Graveyard Keeper (Alpha version)
Developed by Lazy Bear Games, Published by tinyBuild
Note: The version we are reviewing is an Alpha version, with the full release review coming soon. As such, many elements were not available or otherwise incomplete.
Graveyard Keeper sees you become the local graveyard keeper after having been mysteriously transported from the present day to a chore-heavy medieval society. Your mission: manage the various corpse-related properties under your jurisdiction in order to complete quests and other busywork that will probably lead to creating a magic portal back home.
The multitude of tasks involve resource gathering, like woodcutting, mining, farming, and autopsies. Raw resources get processed into useable materials at specialized workstations, which are constructed with materials from traders or other workstations, while more bodies are delivered that need to be autopsied and buried. Then you've got the graves themselves, which need decorations to maximize the overall quality of your graveyard, and crops and meat from bodies need to be turned into food to get more energy to do more work before having to go sleep. Then there's the work you'll need to do that will get you burial certificates and other valuables that can be sold to the nearby village for money, which you'll spend on rare materials to repair your tools, etc. There is a LOT to do in this game, and it's important to plan things out.
Story & Flow
In addition to the grueling manual labor, there are numerous denizens of the land that need you to craft or fetch specific items, or offer important services. These encounters essentially make up the story, which only moves forward as you get people what they want. Completing quests often gives you valuable resources, perks, and blueprints, which leads back into the... cycle outlined above. The main quest, finding a way home, will more or less introduce you to the majority of characters and locations. Certain characters are only active on a particular day of the week and only for a small portion of that day, which can set you back an entire week if you were late or forgot a crucial item.
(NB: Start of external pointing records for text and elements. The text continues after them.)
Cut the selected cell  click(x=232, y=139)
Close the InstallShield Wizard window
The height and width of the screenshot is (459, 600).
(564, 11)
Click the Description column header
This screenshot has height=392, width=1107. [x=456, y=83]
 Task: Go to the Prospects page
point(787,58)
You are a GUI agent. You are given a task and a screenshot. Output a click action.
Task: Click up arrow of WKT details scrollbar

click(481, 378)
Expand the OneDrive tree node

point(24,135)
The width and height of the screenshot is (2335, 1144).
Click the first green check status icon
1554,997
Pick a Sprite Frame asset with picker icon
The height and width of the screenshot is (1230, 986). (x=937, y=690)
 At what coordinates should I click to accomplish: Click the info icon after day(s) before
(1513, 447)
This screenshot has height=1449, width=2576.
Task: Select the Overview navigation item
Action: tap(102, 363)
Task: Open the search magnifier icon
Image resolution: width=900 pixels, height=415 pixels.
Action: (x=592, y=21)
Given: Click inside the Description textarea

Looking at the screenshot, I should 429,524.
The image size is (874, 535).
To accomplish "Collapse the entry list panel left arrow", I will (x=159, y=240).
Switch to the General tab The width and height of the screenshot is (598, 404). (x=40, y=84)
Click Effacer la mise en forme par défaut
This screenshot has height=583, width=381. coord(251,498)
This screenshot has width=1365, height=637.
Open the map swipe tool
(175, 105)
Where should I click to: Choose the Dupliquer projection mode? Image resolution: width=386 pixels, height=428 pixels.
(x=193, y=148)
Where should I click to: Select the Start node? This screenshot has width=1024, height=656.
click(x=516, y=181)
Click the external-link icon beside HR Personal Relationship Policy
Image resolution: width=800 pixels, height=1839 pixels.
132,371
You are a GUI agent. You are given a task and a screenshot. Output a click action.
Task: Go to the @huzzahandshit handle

There is no time limit or apparent threat. The journey is yours to define. The only struggle is that of the working stiff; having to scrounge for materials and cash, trying to plan out an efficient work-flow, finding a way to finagle 5 bars of iron ore from the mountains to your house in one trip. It is difficult to not get lost in the minutia of tasks and goals both short and long term, while it is very easy to become frustrated with the lack of convenience or direction.
Graphics and Sound
The game's art direction is superb. Characters, objects, and the environment are rendered with sprites, which are all very clean, well animated, and dynamic. Trees and plants have a nice looseness that is disturbed as you brush past or harvest them. Water shimmers and flows, and weather effects, while not having any apparent effect on the game, look great.
Unfortunately, the user interface is far too simple and often unhelpful. Time is represented by a rotating sun/moon dial surrounded by the days of the week, and your energy is shown as a blue bar. These metrics are not very accurate and lead to lots of guessing. You also cannot view blueprints or recipes in your notebook, leading to a lot of running around to specific construction desks to see what materials are needed. There is a log of known characters with any corresponding tasks associated with them, but it is criminally vague and has no other information (like what they sell and buy, or their location). Most elements of the UI and workstations are a mystery, with no instruction on how to use or find things.
The music tracks are put together well enough with soft melodies, though each area typically has one track that gets played repeatedly until the day ends or you leave the area. They now live inside my brain where I am cursed to hear them over and over until I am dead. The majority of sound effects are related to your actions, like walking, chopping, digging, or opening stuff; these are generally satisfying to listen to and fit their corresponding action well. Characters speak with garbled gibberish, which fits the style well.